Сны снятся каждому. Или кому попало не снятся? Ведь это душа улетает на какое-то время, расставаясь с телом. А может у кого и взлететь не в силах, или там не принимают? И не спится . Может от мыслей? И навязчивые сны бывают, и пророческие. А бывает проснешься и ничего не помнишь: где была, что видела? – может ничего и не снилось? А покойнички часто снятся, но ни о чем не предупреждают. Леночка, Царствия ей небесного, часто снится , но больше молча, как просто присутствует, то в дверном проеме стоит, то где-то по пустынному месту куда идет, или стоит, или сидит и в сторону смотрит.

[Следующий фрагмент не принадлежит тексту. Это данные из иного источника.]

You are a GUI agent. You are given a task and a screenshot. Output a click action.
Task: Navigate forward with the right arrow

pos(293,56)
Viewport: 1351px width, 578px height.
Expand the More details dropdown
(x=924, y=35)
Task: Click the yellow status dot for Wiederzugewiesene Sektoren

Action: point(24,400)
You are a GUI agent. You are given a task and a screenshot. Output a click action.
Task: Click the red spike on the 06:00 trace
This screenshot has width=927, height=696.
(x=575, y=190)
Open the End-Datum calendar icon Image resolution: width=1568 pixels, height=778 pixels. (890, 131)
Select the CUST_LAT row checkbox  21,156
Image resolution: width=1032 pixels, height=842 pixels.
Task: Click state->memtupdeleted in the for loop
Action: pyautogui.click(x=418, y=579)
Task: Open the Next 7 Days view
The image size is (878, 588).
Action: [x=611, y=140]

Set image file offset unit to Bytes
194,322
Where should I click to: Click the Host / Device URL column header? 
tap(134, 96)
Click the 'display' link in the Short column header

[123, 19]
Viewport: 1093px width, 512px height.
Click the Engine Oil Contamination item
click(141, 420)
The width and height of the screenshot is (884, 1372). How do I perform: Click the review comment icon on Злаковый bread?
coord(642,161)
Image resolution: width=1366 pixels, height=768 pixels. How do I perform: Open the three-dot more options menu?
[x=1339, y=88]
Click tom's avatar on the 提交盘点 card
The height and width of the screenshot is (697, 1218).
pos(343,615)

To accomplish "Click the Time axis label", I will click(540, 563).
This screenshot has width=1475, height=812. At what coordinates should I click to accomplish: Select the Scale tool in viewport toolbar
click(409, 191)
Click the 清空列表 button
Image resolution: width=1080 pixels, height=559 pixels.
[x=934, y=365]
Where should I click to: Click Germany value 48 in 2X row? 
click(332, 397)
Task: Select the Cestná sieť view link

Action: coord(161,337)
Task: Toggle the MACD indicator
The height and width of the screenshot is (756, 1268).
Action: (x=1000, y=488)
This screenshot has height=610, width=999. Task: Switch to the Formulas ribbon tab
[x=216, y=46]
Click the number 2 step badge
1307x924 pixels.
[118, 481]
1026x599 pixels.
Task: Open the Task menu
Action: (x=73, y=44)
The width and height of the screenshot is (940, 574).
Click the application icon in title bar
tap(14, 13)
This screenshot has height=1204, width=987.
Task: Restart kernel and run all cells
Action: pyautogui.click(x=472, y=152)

А недавно во сне я почему-то с маленьким своим сыном будто посреди какой-то площади его руку в рукав куртки помогаю сунуть, кругом народу... и вдруг Лена подходит с вопросом, мол, что меня не дождались… А я ей:
– « Мы же на виду – не прячемся. Ты же нас нашла?!» – уже Три года как Лены с нами нет и дядя Витя уж год как на небесах. И муж так же снится, как живой и рядом, Царствия им Небесного всем покойничкам. Они с Богом и … Слава Богу! Сейчас и не знаешь кому лучше.
Теперь я утратила способность волноваться. Мне наплевать на все конфликты в моем окружении и далеко за ее пределами. У меня нет интереса обсуждать или осуждать кого бы то ни было. Себя не корю. Все идет своим чередом, все правильно.
Мне хочется беспричинно улыбаться всему на свете: утреннему солнышку, звездному небу, любопытству малыша, как чему-то забавному, красивому, светлому! И благодарить , что это все есть у меня. Спаси-Бог! Только иногда снится звонок, разбудит, а за дверью нет никого. Значит какая новость на подходе?… интересно?!